* _TASK PROMPT_:
Once you find the line with "Screen dimensions: 1456x819" in the listing below, set down exactly every line from it through the line with "Click Increase Rating", but no pictures.

* _GIVEN ENTRIES_:
○ ○ ○ ○

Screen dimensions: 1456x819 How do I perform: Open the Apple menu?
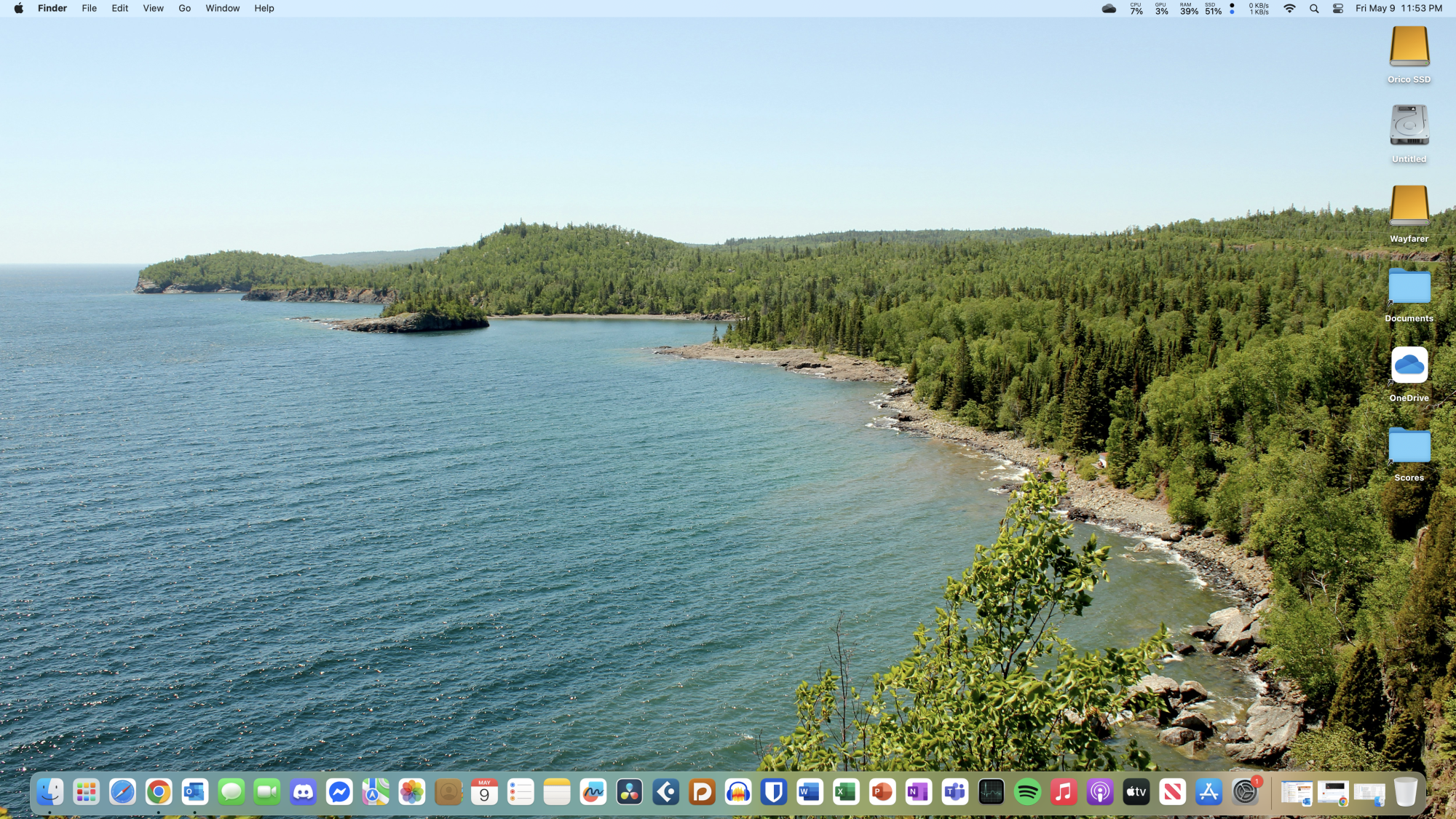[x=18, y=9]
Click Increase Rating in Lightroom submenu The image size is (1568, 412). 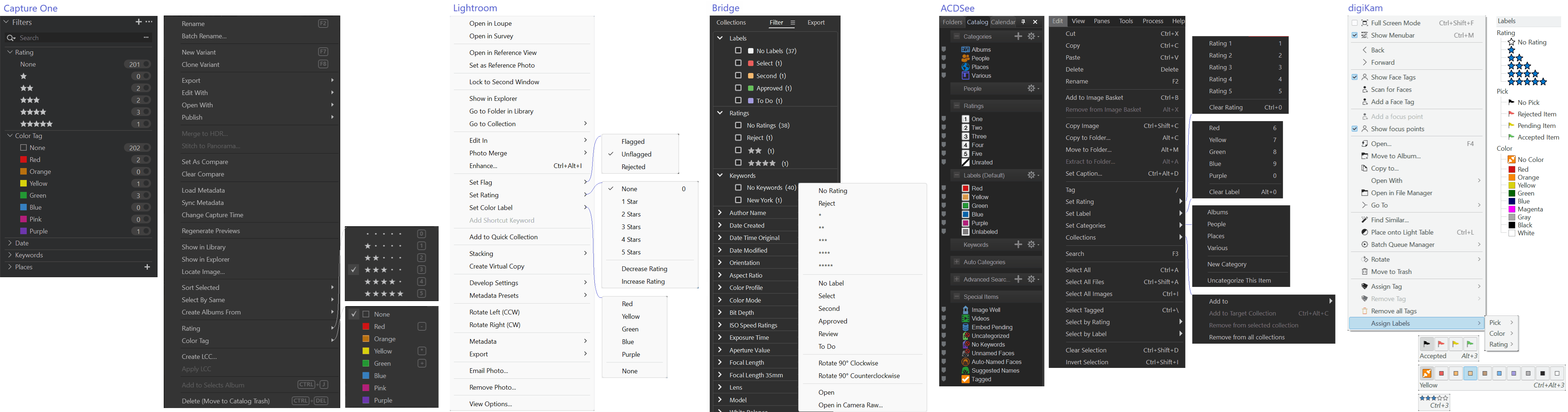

○ ○ ○ ○

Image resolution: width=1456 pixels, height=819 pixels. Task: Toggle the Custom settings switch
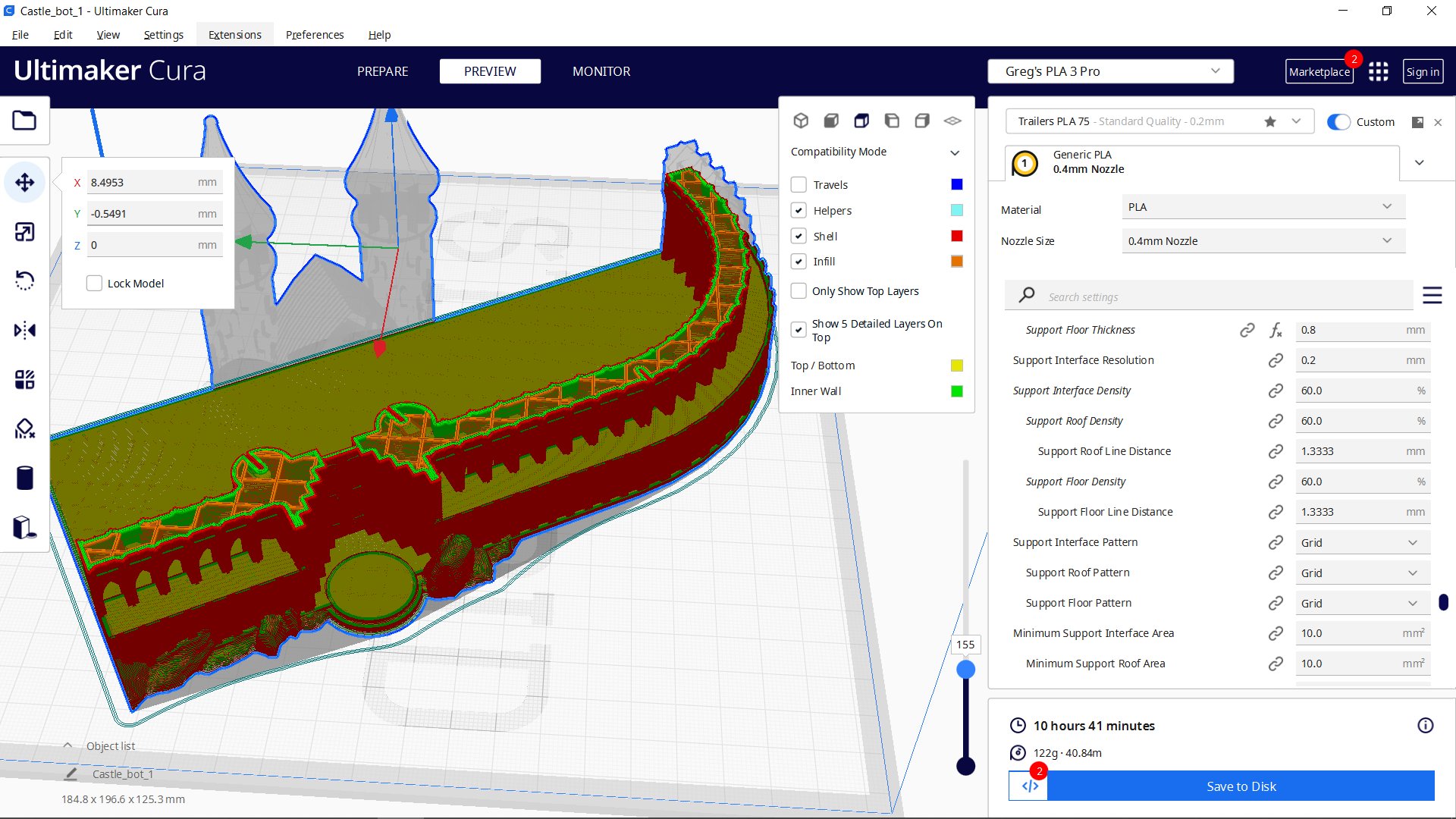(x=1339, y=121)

○ ○ ○ ○

* _EXPECTED OUTPUT_:
Screen dimensions: 1456x819 How do I perform: Open the Apple menu?
[x=18, y=9]
Click Increase Rating in Lightroom submenu The image size is (1568, 412). 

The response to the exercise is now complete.